The static type (base) is different from the dynamic type (derv) and the static type does not have a virtual destructor, so the behavior is undefined.

In your source code there is no memory leak, since you don't have any member variable that is created dynamically.

Consider the modified example below Case 1:

#include <iostream>
using namespace std;
class base
{
   int a;
 public: 
   base() {a =0;}
   ~base() 
     {
       cout<<"\nBase Destructor called";

     }
 };
 class derv :public base
 {
   int *b;

  public:
   derv() { b = new int;}
  ~derv()
  {
      cout<<"\nDerv Destructor called"; 
      delete b;
  }
 };
 int main()
 {
    base *pb = new derv();
    delete pb;
 }

In this case the output will be,

   Base Destructor called

In this case there is a memory leak, because 'b' is created dynamically using 'new' which should be deleted using 'delete' keyword. Since derv destructor is not being called it's not deleted so there is memory leak.

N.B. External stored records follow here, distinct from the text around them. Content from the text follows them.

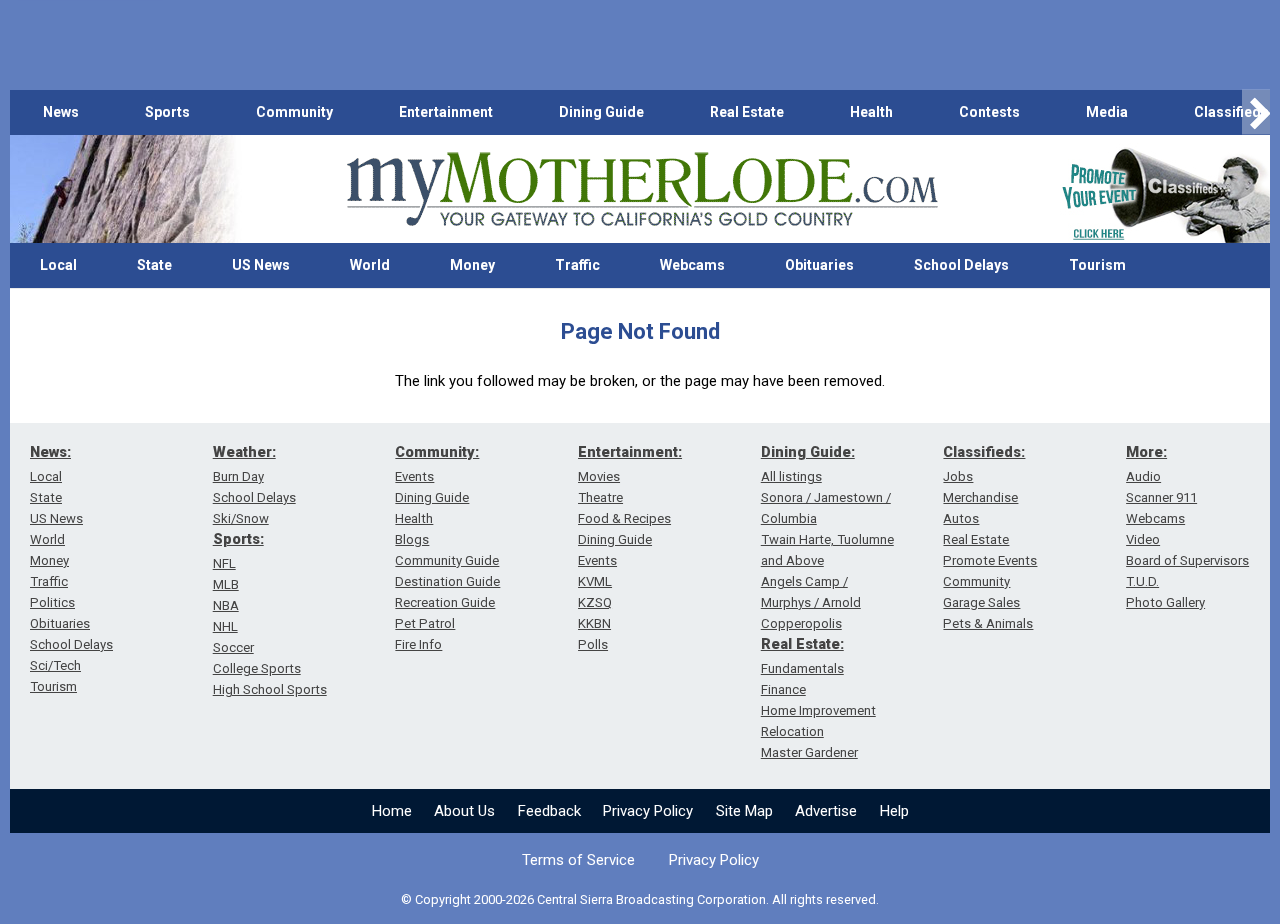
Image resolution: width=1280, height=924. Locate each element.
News (61, 112)
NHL (225, 626)
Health (871, 112)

Consider the below case 2:

#include <iostream>
using namespace std;
class base
{
   int a;
 public: 
   base() {a =0;}
   virtual ~base() 
     {
       cout<<"\nBase Destructor called";

     }
 };
 class derv :public base
 {
   int *b;

  public:
   derv() { b = new int;}
  ~derv()
  {
      cout<<"\nDerv Destructor called"; 
      delete b;
  }
 };
 int main()
 {
    base *pb = new derv();
    delete pb;
 }

In the case 2 output will be,

Derv Destructor called 
Base Destructor called

In this case there is no memory leak.because derv destructor is called and b is getting deleted.

Destructor can be defined as Virtual in base class to make sure the derived class destructor to be called when we delete base class pointer which is pointing to derived class object.

We can say 'Destructor must be virtual when derived class has dynamically created members'.